El Norte de Castilla solicitó a A. P. Alencart, colaborador de Protestante Digital, un artículo que apareció entre muchas páginas dedicadas a las procesiones del Jueves Santo. Aquí lo reproducimos.
Como cristiano que no se avergüenza de manifestar públicamente su fe, siempre he celebrado –y celebraré– la Anastásis de un Jesús vencedor de la muerte, el mismo que sabía de su condición de Ejemplo perenne contra toda creencia anclada en lo tanático: “Yo soy la resurrección y la vida; el que cree en mí, aunque esté muerto, vivirá .Y todo aquel que vive y cree en mí, no morirá eternamente. ¿Crees esto?”. (Juan 11, 25-26). Esto le decía a Marta nuestro Amado galileo, cuando lo de su hermano Lázaro y por tierras de Betania. En la Biblia, antes y después del Ungido tenemos testimonios que fortalecen el triunfo de la esperanza en la inmortalidad: “Yo sé que mi redentor vive… y después de deshecha esta mi piel he de ver en mi carne a Dios al cual veré por mí mismo, y mis ojos lo verán, y no otro, aunque mi corazón desfallece dentro de mí" (Job 19, 25-27). “¿Dónde está, oh muerte, tu aguijón? ¿Dónde, oh sepulcro, tu victoria?” (Pablo en Corintios 15, 55).

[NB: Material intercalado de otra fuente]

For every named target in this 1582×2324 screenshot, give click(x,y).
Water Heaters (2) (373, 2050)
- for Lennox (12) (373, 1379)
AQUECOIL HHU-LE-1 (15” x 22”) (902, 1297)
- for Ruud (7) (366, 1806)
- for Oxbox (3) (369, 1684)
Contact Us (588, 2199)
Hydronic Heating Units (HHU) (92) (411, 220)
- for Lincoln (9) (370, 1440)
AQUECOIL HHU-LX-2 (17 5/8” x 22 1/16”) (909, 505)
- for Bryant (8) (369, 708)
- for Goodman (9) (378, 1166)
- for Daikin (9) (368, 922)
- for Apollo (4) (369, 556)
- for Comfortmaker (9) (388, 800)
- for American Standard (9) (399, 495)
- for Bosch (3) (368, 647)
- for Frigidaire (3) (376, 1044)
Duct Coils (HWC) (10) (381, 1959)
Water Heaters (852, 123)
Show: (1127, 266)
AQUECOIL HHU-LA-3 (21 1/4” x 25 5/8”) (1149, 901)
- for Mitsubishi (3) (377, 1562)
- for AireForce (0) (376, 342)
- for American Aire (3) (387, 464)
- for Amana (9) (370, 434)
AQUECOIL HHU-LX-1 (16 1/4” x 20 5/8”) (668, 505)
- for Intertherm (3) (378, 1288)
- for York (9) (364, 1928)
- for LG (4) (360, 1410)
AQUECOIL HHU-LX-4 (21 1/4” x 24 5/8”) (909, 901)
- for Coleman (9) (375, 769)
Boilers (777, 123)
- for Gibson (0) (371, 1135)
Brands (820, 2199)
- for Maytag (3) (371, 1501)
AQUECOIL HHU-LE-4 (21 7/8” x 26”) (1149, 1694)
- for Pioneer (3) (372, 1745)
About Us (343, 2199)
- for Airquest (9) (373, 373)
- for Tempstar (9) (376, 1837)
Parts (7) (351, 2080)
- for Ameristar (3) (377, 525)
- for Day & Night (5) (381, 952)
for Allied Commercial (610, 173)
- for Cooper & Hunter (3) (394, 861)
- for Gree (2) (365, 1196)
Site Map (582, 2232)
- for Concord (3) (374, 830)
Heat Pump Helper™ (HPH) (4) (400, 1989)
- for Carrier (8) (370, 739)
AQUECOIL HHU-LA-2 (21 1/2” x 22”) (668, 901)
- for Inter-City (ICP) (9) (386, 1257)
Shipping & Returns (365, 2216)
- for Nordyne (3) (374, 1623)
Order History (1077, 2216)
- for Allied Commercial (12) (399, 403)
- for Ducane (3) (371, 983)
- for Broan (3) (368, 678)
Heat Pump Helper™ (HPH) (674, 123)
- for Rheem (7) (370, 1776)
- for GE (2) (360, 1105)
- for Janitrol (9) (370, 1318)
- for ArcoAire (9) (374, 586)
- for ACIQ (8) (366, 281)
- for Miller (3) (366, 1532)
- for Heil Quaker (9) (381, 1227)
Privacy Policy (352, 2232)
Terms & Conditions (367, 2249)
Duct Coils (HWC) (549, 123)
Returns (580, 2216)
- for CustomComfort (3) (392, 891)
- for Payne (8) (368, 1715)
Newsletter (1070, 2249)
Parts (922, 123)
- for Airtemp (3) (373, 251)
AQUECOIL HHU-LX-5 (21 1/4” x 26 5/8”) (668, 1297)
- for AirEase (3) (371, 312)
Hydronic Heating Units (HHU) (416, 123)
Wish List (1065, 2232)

Lo del Gólgota precede a la Resurrección (Anástasis) de Jesús, al triunfo de la Vida que es un Misterio que todo genuino creyente acepta y proclama, sin importarle que otros, antes y ahora, se mofen de su certeza: “Pero cuando oyeron lo de la resurrección de los muertos, unos se burlaban, y otros decían: Ya te oiremos acerca de esto otra vez”. (Hechos de los Apóstoles 17, 32). Triunfo y esperanza, nunca desdicha, nunca apoteosis de plañideras y cortejos mortuorios revestidos de una religiosidad anclada en costumbres que se ciñen al asesinato vía crucifixión, que se solazan en lo sanguinolento de la tortura previa, que potencian hasta extremos paganos lo cruento, lo desgarrador de ese momento clave para la historia de la Salvación. Claro que Jesús sufrió lo indecible por nosotros, pero bien sabemos que los Evangelios no se detienen en demasía sobre los detalles cruentos de lo que sucedió antes y durante la barbarie perpetrada en el Gólgota. Y bien sabemos que el Verbo que se hizo carne es el Cordero de Dios que se inmoló en un sacrificio que obedecía a un Plan de redención solidaria por la humanidad caída: magno ejemplo de un Jesús (profeta-poeta, en definitiva) que como culmen de su ministerio va sin dudarlo hacia Jerusalén, donde sus enemigos (propios y ajenos, judíos y romanos) lo capturan, someten a torturas y a crucifixión.
Pero los cristianos deberíamos centrarnos en el después del Gólgota, en el Resucitado y en su mensaje muchas veces cercenado por los nuevos fariseos que dicen hablar en su nombre y en el Dios padre. No más en la muerte como una concepción de que todo acaba aquí; en el llanto y en los duelos que a veces duran años: o es que no hemos entendido el mensaje de las Buenas Nuevas que nos trajo Jesús; o es que existen demasiados intereses terrenales en juego como para dejar de lado las escenificaciones carentes de Vida y de Pasión por los otros que necesitan de nuestro ejemplo de verdaderos creyentes, Amor y obras, Fe y solidaridad, como pedía Santiago (2, 14-17): “ Hermanos míos, ¿de qué aprovechará si alguno dice que tiene fe, y no tiene obras? ¿Podrá la fe salvarle? Y si un hermano o una hermana están desnudos, y tienen necesidad del mantenimiento de cada día, y alguno de vosotros les dice: Id en paz, calentaos y saciaos, pero no les dais las cosas que son necesarias para el cuerpo, ¿de qué aprovecha? Así también la fe, si no tiene obras, es muerta en sí misma”.
Mal proclamaremos la Resurrección si no tenemos a Cristo dentro de nosotros, no en los atavíos y demás parafernalia un tanto lúgubre. Y malos cristianos seremos si tras estos días seguimos sin ser militantes activos contra las injusticias que quiebran la dignidad humana. Acaso los profetas del Antiguo Testamento no eran feroces clamando contra los gobernantes corruptos, contra quienes se aprovechaban de los más desvalidos y tornaban más pobras a los ya empobrecidos. Entonces y ahora nuestras sociedades han necesitado de un cambio radical. La redención que nos ofreció el Mesías será empobrecida por aquellos que actúan como aparentes cristianos pero no cumplen con los mandatos del Evangelio, con todas sus consecuencias. También dejándose de contiendas entre los propios miembros del Cuerpo único, como el propio Lucas recuerda respecto a los doce apóstoles: “Entonces ellos comenzaron a discutir entre sí, quién de ellos sería el que había de hacer esto”. Pero la discusión no radicaba sólo en quién era el traidor, sino también en “quién sería el mayor”, el que tuviera más importancia tras Jesús.
Lo mismo ocurre hoy día, muchas banderías, muchas ambiciones amparadas en nuestro Amado galileo. Proclamemos su Resurrección y su Evangelio integral, salvífico espiritualmente, es cierto como bien nos dice Pablo: “Y a vosotros… os dio vida juntamente con él” (Colosenses 2, 13), pero también pleno de justicia y de preocupación por los más abandonados.